A year closed more than 12,000 Chinese Internet cafes in the rapid disappearance of

China’s Internet cafes are disappearing at a rapid pace, with more than 12,000 of them ending their operations last year.

Internet cafes were once a popular place for China’s “post-80s” and “post-90s” to surf the Internet, play games and spend their Time. However, with the popularity of personal computers, young people are now more accustomed to playing games via cell phones, and last year’s outbreak of Newcastle Pneumonia (CCP virus), Internet cafes are fast disappearing. The Workers’ Daily notes that 12,888 Internet cafes across China ended their operations last year alone.

Lao Jin, who has operated an Internet cafe in Jinan, Shandong province, for 16 years, told the Workers’ Daily, “When the lease expires, I’ll quit.” This year may be his last year as an Internet cafe operator.

In his second year as an Internet café, Lao Jin rented a 200-square-meter store to expand. He recalls, “When business was at its best, there were six Internet cafes of this size on this 600-meter street, and at night and on holidays, every house was full.”

“Now I’m the only one left here. If someone had told me then that one day my Internet cafe would close down, I wouldn’t have believed it.” Lao Jin said.

The Workers’ Daily noted that, according to statistics, the number of revocations of Internet cafe related businesses in China was 3,638 and 9,250 cancellations in 2020. In other words, 12,888 Internet cafes disappeared across China in the whole of last year.

As of February this year, the number of Internet cafes still in business in China was 124,818.

Industry insiders say that when Internet cafes were more popular, China’s Home computer penetration was not high, and the only way to access the Internet and play games at that time was to go to Internet cafes. But for today’s “post-00s” young people, there is no longer a reason to go to Internet cafes.

Chen Guanxu, the owner of an Internet cafe in Beijing, recalls that the game “Jedi survival” was launched in 2017 and swept the world. In order to attract customers and seize the industry’s “new windfall,” Internet cafe owners have invested in upgrading their “Internet cafes” to “Internet cafes.

“The difference between Internet cafes and cyber cafes, first of all, lies in the hardware configuration, processors, graphics cards, high refresh frequency gaming screen, high-end mechanical keyboard and mouse, professional gaming chair is the standard, a computer needs over (RMB) million.” Chen Guanxu said, the Internet cafe also increased the water bar, hand games, table games and other ancillary services, positioned as a place for gamers to rest and socialize.

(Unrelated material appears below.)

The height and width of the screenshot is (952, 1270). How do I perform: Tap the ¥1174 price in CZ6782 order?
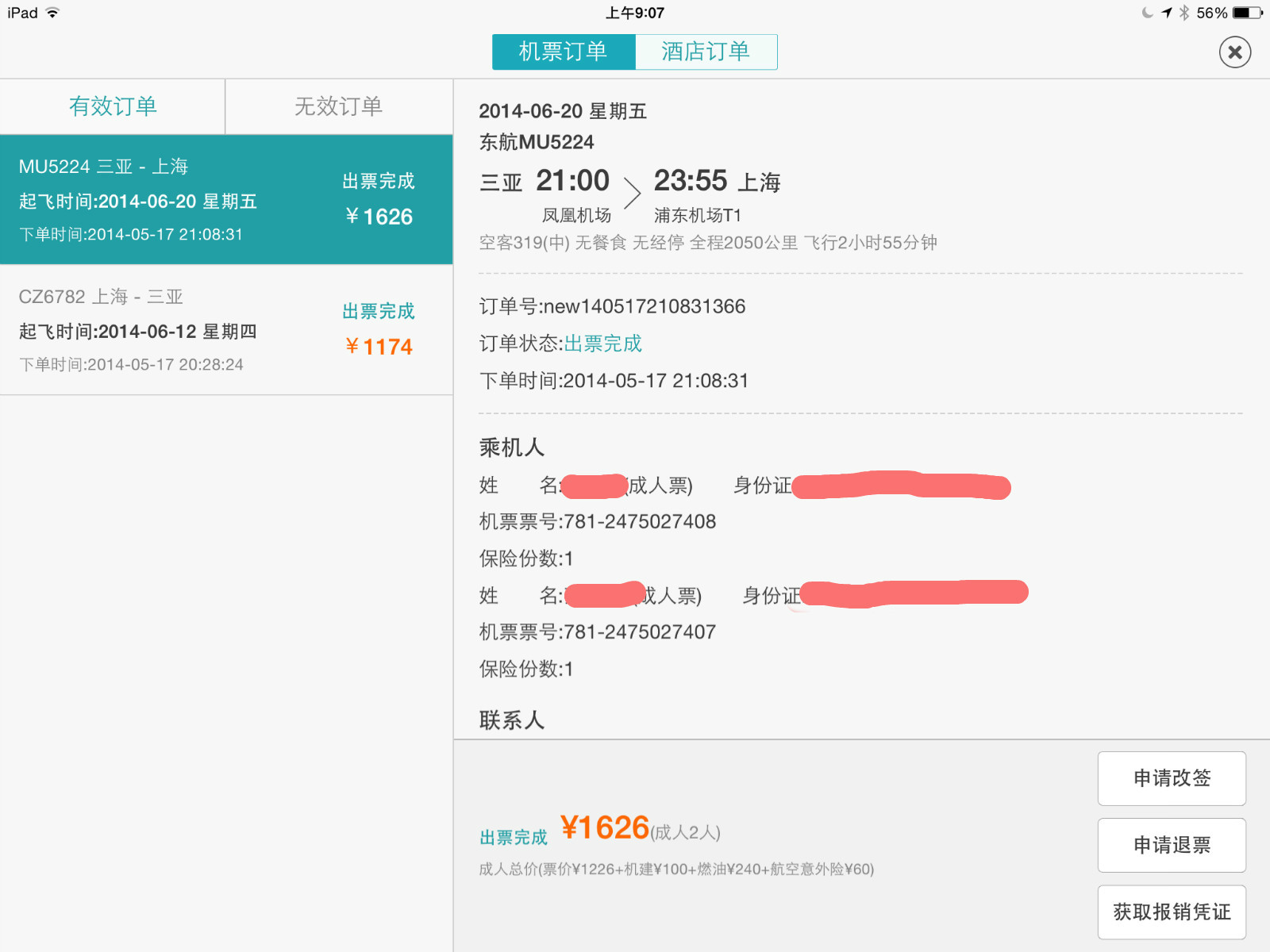click(x=379, y=347)
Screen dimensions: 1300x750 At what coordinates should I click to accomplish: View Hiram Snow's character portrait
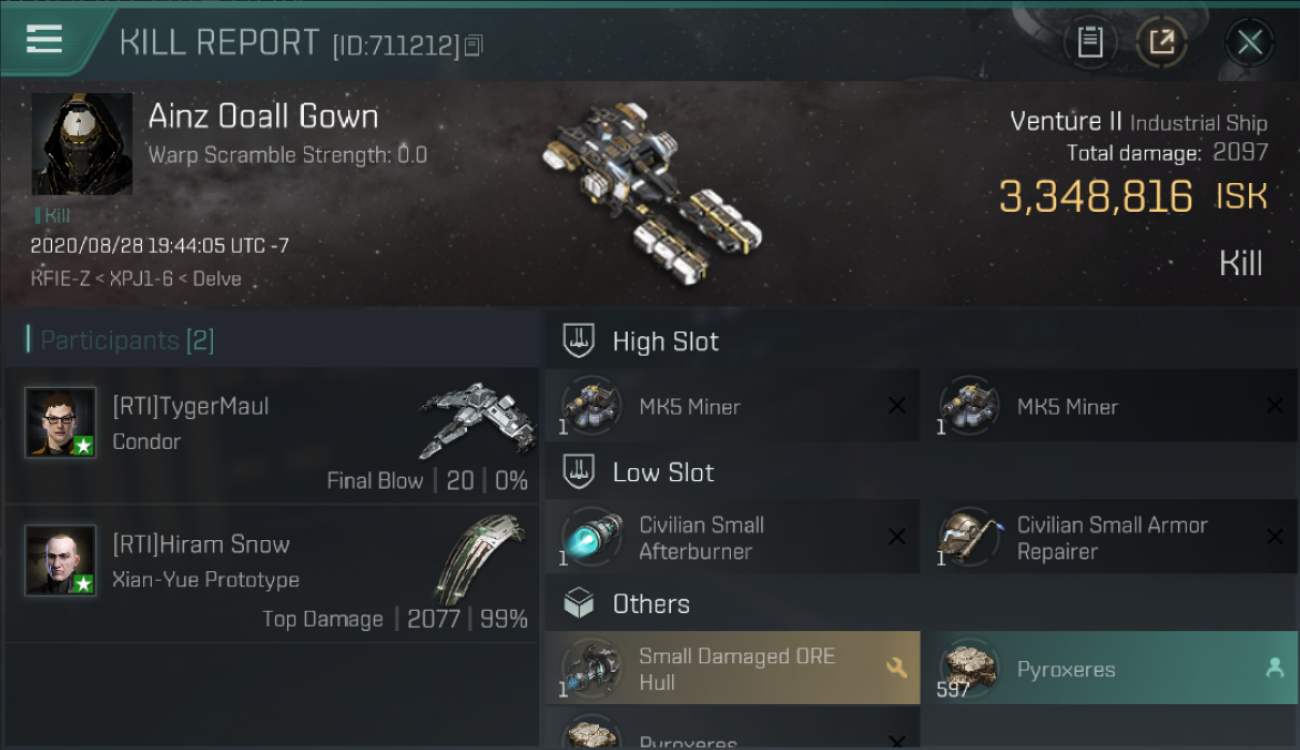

And in the “Internet cafe” upgrade “Internet cafe” round of reshuffling, failed to successfully upgrade the first to be eliminated.

During the opening of “Eleven” in 2017, the high-end equipment for Chen Guanxu’s Internet cafe attracted many customers, and the membership recharge amounted to RMB 500,000 in half a month. However, the number of people playing the game declined sharply due to some vulnerabilities in the game “Jedi survival” and the emergence of plug-in software.

According to the analysis, this “return to the light” has dealt a huge blow to the Internet cafe industry, as the equipment, maintenance and personnel costs have increased after upgrading to an Internet cafe, but consumers are not buying. In addition, the emergence of some major cities, “e-sports museums”, also let the individual business, financial pressure of the Internet cafe operators one by one defeat.

Also experienced the transformation of the Internet cafe owner Wang Meng Shang said that in recent years, the market is no new explosive games, to play games in the Internet cafe customers are even less. “At first it was envisaged that 3 years to pay back the capital, and then decided to pull out of the business or continue to invest when the equipment faced elimination, who knew that the raging Epidemic in 2020 directly crushed me.”